■ **Your instructions**: Could you write out the records again, requests included, from the line containing "You are a computer-use" through the end of the records, inclusive, scaling every coordinate in the answers by 2.05 and rounding to whole numbers with halves rounded up? Leave the pictures out of your answer.

(Item-finding records)
● ● ● ● ●

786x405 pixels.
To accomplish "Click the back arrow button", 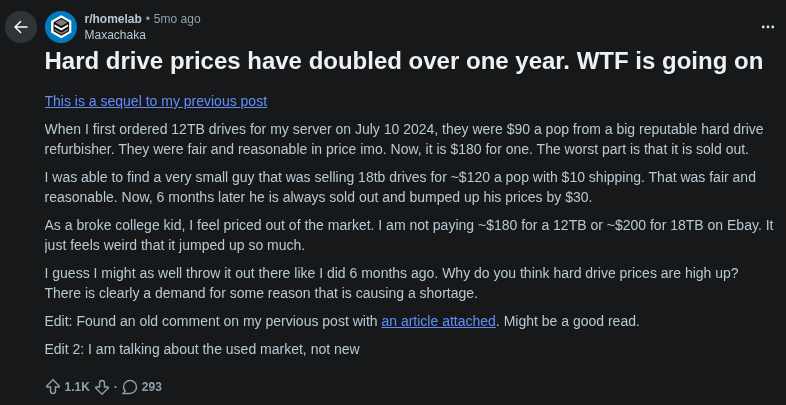I will pyautogui.click(x=21, y=27).
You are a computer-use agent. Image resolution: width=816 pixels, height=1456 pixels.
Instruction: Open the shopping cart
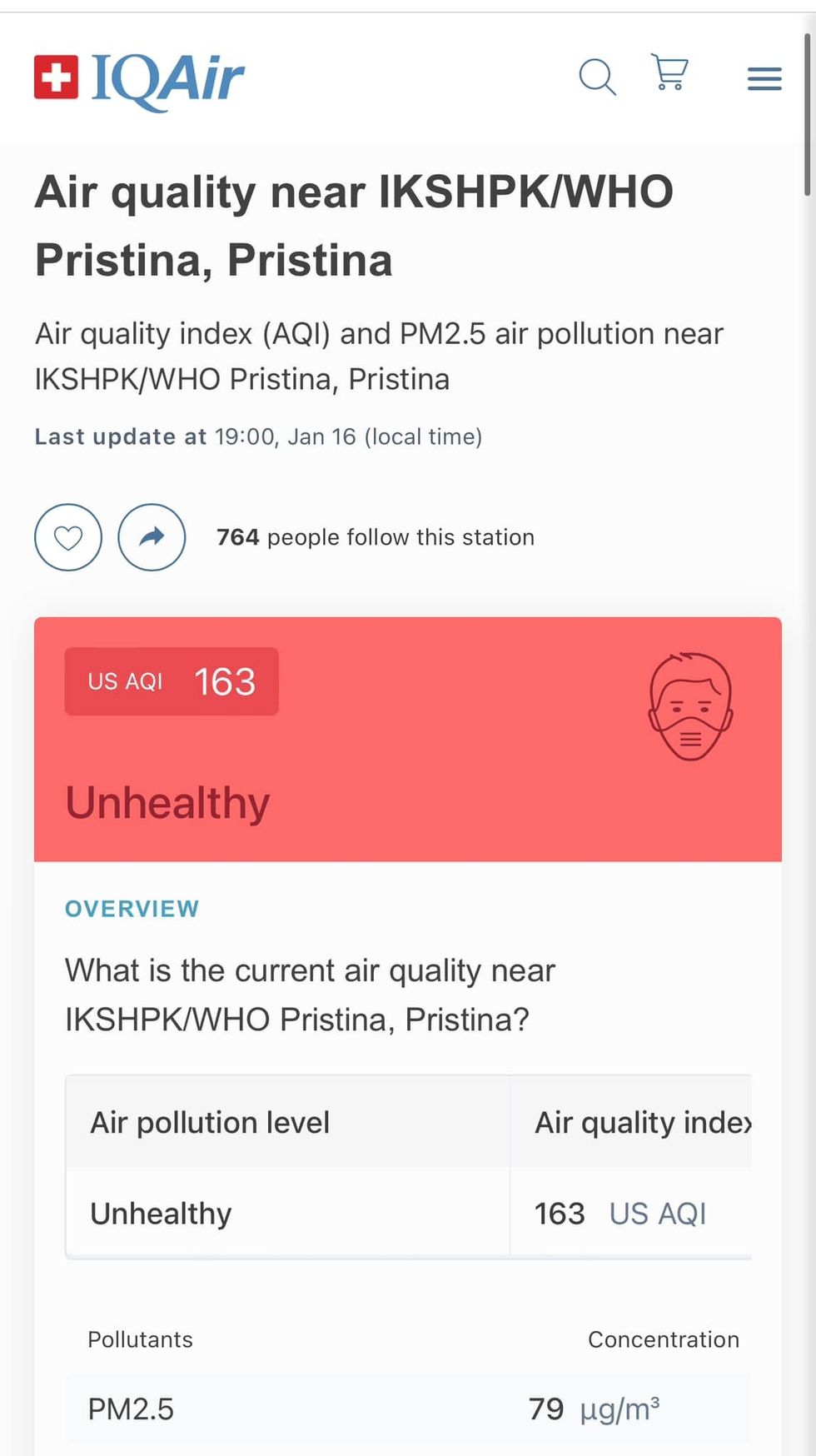coord(669,72)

● ● ● ● ●

■ **Written answer**:
You are a computer-use agent. Image resolution: width=816 pixels, height=1456 pixels.
Instruction: Open the shopping cart
coord(1371,148)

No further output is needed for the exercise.